──────── Artikel ────────

Wer dagegen ‘von unten her’ lebt, dem ist dieses irdische Leben mit allen Höhen und Tiefen vertraut. Hier ist seine Welt - und seine Aufgabe besteht darin, immer wieder, Stück um Stück, die irdischen Gegebenheiten in ihrer Vorläufigkeit zu sehen, sie auf ihre letzte Tiefe und ihren tiefsten Sinn hin zu transzendieren - um so auf seine Weise immer neu und immer tiefer auf Gott zu treffen und so mehr und mehr zur Ganzheit zu reifen."
Niemand kann sich seine Weise, zu sein, aussuchen - sie ist ihm vorgegeben. Deshalb liegt in unserer Unterscheidung auch keinerlei Wertung. Jedoch ist es möglich, daß diese verschiedene Ansatzweise bei einzelnen auch zu ganz unterschiedlichen Erfahrungen bei den gleichen Übungsangeboten führt.

──────── Erfasste Daten ────────

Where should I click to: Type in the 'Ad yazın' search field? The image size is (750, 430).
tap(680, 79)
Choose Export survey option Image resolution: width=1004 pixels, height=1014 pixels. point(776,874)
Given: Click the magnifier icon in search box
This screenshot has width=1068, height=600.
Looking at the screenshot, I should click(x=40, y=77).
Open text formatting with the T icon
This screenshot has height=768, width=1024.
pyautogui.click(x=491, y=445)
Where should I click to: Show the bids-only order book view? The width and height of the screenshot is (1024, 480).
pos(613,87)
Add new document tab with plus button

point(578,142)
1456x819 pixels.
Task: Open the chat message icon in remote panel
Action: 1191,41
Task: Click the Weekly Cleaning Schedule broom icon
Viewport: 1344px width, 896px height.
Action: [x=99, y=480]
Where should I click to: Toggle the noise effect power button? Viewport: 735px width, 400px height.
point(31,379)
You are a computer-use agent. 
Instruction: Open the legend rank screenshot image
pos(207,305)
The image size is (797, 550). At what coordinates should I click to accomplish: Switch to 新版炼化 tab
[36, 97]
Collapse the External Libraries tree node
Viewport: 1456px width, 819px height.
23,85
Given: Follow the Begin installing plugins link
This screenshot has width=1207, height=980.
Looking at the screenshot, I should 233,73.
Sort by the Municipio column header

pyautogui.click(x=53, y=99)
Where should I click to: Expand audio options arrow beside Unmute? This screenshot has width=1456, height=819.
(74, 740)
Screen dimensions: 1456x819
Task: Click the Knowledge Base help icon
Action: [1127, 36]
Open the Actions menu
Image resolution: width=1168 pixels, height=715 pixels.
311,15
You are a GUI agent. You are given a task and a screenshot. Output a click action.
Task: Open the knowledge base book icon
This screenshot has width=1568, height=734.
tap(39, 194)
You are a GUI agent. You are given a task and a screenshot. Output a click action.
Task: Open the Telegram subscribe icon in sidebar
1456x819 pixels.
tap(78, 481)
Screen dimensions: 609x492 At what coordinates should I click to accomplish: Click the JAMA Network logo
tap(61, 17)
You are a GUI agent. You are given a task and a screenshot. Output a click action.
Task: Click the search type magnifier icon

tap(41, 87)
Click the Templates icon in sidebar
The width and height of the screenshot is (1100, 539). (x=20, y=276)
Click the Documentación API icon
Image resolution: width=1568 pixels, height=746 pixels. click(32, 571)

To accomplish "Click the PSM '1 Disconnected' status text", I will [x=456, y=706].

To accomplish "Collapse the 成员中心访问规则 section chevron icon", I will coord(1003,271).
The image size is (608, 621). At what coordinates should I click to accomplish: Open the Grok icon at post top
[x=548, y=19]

────────

Deine Aufgabe ::
Gib den Artikel oben vollständig und wortgetreu aus.

Vollständige Lösung ::
Wer dagegen ‘von unten her’ lebt, dem ist dieses irdische Leben mit allen Höhen und Tiefen vertraut. Hier ist seine Welt - und seine Aufgabe besteht darin, immer wieder, Stück um Stück, die irdischen Gegebenheiten in ihrer Vorläufigkeit zu sehen, sie auf ihre letzte Tiefe und ihren tiefsten Sinn hin zu transzendieren - um so auf seine Weise immer neu und immer tiefer auf Gott zu treffen und so mehr und mehr zur Ganzheit zu reifen."
Niemand kann sich seine Weise, zu sein, aussuchen - sie ist ihm vorgegeben. Deshalb liegt in unserer Unterscheidung auch keinerlei Wertung. Jedoch ist es möglich, daß diese verschiedene Ansatzweise bei einzelnen auch zu ganz unterschiedlichen Erfahrungen bei den gleichen Übungsangeboten führt.